Моя кровь. В него вливали донорскую кровь. Всякий раз когда я валялся в лазарете после «игрищ» с Вагнером, у меня ее откачивали. Сразу отмёл участие Киры, Мирославы и Леона, эти бы грех на душу не взяли. Больной организм юноши не только мог отторгнуть кровь оборотня, но и мутировать не в лучшую сторону. Но на тварь мальчишка не походил, значит прижился чужой гемоглобин, встроились инородные клетки… Я стал невольным соучастником нарушения порядка пяти пунктов условий сосуществования нечей и людского населения. Вагнер реально подвёл Салан под монастырь, но его махинации ловко прикрылись продажной мордой в Центре. Дан тогда рассказал гномяре, но Слава лишь откусил пол губы. Знал, но сделать ничего не мог, даже со своими связями.
Теперь передо мной стояло полуобращённое создание, излучающее здоровье, и преданно смотрящее мне в глаза, словно только что его не собирался пустить в расход инкуб. Наверное, теневая сторона окончательно отключила мне мозги, объятия не разжимались, не давали мне объективно подумать, что в этой ситуации не так. Да всё, мать вашу!

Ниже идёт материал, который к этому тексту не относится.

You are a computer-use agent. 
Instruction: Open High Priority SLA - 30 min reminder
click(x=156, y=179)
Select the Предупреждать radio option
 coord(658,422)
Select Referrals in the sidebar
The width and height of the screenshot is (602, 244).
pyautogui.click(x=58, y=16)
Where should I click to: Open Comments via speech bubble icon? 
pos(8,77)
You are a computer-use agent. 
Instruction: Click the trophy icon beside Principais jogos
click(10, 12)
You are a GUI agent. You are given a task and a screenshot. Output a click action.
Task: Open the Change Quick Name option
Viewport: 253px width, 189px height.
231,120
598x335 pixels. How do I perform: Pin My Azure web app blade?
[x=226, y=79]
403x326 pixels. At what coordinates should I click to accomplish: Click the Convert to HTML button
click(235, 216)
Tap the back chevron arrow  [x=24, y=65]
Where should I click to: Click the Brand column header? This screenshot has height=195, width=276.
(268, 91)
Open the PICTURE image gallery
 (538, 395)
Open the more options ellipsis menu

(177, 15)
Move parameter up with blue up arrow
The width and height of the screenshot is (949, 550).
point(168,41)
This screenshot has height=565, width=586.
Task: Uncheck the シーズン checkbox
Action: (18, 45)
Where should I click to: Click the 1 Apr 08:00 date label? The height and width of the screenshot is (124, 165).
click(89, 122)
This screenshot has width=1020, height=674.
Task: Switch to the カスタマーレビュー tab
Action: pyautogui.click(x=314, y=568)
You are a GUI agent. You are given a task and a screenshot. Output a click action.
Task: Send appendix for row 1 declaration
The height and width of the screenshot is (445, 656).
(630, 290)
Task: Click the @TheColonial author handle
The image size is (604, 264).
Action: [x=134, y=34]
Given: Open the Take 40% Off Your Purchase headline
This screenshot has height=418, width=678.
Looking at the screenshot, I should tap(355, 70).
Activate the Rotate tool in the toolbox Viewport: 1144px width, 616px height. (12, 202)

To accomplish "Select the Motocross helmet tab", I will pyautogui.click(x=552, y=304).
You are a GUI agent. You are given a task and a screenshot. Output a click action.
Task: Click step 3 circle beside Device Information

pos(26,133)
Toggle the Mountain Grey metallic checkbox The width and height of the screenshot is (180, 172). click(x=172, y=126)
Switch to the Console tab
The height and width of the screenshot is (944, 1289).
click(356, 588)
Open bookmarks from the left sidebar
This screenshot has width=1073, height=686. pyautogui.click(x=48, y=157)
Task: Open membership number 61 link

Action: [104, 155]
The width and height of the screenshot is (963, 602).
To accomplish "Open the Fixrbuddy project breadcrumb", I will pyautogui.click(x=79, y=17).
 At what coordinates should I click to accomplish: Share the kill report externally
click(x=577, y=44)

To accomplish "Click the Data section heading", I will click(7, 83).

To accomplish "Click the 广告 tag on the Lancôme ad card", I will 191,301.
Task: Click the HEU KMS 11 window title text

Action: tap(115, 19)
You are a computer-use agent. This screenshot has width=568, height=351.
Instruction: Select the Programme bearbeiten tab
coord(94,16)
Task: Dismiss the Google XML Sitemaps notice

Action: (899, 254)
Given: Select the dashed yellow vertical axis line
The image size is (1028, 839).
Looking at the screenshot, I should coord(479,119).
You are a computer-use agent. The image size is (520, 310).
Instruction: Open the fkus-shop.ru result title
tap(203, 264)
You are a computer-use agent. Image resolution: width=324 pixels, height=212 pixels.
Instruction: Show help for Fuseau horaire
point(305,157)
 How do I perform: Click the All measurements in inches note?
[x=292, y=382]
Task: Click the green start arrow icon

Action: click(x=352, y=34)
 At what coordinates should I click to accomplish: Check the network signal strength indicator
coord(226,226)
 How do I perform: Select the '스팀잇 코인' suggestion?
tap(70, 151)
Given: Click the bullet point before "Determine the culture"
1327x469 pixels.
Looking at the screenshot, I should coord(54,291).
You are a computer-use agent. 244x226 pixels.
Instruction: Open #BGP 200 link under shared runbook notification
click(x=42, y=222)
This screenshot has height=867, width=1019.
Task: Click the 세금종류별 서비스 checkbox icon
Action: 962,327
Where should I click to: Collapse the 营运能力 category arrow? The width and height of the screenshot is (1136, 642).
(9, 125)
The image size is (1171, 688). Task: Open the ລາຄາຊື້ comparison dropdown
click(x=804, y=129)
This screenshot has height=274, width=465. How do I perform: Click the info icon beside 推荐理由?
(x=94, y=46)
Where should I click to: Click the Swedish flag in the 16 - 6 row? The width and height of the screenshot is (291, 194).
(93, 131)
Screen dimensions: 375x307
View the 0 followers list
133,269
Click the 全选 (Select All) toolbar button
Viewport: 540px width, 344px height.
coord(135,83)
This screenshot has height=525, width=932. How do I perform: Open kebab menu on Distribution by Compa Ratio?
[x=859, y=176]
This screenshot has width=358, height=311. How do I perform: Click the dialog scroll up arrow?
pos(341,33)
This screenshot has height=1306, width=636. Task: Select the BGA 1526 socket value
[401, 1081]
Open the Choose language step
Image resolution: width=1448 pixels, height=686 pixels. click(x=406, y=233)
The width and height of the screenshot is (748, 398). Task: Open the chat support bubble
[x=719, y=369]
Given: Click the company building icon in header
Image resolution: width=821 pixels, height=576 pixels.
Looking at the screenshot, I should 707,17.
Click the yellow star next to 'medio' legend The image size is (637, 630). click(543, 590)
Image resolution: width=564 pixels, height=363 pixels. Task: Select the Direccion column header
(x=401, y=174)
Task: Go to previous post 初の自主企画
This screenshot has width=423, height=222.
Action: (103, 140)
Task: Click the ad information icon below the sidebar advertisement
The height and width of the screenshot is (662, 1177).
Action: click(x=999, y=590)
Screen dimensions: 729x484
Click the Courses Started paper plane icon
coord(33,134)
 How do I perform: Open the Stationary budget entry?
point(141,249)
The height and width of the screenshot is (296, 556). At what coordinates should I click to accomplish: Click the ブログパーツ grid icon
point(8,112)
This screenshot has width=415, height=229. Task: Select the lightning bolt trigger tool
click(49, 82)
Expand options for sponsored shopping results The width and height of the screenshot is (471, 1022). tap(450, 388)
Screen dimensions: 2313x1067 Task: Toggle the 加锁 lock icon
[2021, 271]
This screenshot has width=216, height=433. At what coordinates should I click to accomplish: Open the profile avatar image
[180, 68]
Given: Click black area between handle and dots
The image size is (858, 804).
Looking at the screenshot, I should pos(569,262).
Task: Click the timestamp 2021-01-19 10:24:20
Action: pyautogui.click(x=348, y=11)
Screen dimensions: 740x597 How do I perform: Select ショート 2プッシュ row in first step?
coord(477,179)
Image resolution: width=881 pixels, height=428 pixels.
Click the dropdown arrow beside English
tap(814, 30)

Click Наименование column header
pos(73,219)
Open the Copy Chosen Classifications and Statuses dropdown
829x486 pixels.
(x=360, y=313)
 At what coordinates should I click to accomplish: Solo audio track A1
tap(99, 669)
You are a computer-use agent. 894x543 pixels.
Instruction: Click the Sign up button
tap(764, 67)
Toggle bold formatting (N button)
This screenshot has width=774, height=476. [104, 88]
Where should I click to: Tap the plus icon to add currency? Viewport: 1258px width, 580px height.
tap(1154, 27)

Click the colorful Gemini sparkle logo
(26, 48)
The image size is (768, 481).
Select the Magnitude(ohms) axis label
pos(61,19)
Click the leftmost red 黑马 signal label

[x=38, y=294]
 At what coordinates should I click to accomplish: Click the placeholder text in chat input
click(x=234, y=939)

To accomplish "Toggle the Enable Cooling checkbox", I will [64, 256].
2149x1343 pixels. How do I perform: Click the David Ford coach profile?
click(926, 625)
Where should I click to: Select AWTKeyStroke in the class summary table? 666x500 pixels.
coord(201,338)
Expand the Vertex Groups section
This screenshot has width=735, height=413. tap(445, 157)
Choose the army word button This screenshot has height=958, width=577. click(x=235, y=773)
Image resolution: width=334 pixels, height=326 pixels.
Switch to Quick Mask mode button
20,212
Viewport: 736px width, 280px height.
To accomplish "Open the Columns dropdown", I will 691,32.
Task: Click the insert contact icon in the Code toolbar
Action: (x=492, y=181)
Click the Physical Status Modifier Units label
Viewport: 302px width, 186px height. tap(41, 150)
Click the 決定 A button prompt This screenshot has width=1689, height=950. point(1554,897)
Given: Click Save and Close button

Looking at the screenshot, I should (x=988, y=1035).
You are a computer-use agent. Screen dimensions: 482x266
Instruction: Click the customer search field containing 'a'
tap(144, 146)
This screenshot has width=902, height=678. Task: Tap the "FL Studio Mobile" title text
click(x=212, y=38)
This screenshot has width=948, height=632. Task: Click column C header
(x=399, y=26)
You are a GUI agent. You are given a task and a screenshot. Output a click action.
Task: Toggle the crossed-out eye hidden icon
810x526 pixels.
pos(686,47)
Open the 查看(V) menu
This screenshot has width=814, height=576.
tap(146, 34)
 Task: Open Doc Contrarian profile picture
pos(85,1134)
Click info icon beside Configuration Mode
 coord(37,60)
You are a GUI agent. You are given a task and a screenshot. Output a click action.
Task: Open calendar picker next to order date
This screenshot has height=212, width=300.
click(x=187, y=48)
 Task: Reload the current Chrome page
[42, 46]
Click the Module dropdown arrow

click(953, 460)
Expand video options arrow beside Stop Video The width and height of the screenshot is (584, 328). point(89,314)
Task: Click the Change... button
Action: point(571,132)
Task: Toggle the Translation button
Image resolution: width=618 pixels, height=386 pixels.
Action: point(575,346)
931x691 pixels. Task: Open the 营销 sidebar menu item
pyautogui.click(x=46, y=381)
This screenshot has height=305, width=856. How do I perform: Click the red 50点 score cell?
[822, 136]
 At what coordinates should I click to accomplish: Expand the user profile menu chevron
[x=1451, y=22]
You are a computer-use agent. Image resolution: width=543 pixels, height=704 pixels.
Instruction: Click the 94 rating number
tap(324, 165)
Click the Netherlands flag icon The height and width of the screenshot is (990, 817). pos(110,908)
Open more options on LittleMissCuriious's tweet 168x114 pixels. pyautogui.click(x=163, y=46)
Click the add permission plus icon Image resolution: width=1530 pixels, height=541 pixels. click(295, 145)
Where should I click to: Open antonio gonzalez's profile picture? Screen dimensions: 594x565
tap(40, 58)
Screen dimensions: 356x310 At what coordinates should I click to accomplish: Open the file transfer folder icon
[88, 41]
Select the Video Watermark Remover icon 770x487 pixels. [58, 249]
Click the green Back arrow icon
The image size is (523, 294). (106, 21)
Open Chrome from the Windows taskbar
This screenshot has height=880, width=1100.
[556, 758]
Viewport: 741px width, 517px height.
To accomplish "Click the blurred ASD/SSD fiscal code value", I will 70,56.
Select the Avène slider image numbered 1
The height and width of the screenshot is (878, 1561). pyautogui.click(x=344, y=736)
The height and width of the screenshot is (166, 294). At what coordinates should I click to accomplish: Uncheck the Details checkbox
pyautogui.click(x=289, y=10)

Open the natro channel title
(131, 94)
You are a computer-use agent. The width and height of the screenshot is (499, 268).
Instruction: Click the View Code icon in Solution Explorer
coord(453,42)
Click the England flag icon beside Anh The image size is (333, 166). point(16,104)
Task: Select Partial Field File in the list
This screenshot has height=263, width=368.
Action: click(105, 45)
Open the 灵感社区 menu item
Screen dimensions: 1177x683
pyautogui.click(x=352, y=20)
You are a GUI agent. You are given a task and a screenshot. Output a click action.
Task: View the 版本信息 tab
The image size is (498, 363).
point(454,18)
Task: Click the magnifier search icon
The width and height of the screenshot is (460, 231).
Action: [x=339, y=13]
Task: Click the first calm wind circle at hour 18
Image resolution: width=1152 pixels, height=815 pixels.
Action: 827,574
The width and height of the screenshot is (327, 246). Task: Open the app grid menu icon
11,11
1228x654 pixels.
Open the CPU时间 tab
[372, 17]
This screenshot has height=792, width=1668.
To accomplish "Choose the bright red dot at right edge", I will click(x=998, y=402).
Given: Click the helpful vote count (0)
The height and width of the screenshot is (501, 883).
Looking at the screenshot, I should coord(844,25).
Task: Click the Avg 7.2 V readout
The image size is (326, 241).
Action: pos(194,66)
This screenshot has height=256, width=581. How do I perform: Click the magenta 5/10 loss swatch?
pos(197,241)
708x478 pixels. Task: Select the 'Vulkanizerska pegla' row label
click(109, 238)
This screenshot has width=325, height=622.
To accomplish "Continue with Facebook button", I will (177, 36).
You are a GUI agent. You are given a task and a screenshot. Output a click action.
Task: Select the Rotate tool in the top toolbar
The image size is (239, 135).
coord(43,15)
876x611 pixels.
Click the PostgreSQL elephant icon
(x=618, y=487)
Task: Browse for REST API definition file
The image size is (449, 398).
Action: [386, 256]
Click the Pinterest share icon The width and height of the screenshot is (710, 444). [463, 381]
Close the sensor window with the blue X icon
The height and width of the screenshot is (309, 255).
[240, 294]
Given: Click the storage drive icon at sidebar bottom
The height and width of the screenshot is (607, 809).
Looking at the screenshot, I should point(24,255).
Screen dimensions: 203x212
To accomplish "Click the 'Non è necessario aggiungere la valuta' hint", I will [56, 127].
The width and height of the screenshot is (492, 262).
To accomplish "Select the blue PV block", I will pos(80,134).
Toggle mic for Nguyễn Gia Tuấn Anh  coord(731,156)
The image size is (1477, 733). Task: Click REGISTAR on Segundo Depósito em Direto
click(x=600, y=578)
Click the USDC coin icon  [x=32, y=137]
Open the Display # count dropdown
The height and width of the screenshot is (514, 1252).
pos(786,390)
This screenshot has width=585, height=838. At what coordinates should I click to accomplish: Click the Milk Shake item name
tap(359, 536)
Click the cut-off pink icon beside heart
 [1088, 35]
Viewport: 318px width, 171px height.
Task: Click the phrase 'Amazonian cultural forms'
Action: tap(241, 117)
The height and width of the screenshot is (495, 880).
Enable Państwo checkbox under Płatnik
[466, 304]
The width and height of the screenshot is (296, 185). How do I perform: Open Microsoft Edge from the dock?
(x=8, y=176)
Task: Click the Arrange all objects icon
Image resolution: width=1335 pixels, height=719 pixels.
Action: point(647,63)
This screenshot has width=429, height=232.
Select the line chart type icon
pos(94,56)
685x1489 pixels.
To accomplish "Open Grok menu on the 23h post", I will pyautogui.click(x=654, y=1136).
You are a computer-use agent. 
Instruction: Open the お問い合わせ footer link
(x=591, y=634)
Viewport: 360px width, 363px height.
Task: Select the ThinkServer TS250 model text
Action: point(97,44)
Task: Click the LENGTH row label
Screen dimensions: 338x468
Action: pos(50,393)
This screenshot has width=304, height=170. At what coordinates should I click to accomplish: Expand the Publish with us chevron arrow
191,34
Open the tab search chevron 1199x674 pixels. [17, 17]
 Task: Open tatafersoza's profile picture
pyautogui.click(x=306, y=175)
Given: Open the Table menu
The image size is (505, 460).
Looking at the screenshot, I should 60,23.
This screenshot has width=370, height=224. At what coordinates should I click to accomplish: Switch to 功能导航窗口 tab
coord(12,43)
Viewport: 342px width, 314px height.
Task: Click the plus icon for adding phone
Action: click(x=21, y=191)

Нервы Дана лопались с пугающим звоном, и тьма до него даже не доёбывалась, всю горечь я тянул на себя, но вокруг Волкова градус продолжал падать ещё ниже, словно инкуб сам порождал холод, сам же в нём замерзая, все глубже зарываясь руками в снег. Боязнь, что из этого состояния Дан не сможет выбраться, и побудила во мне желание опустить руки. Араб отступает с явной неохотой, успевая напоследок погладить плечи и грудь.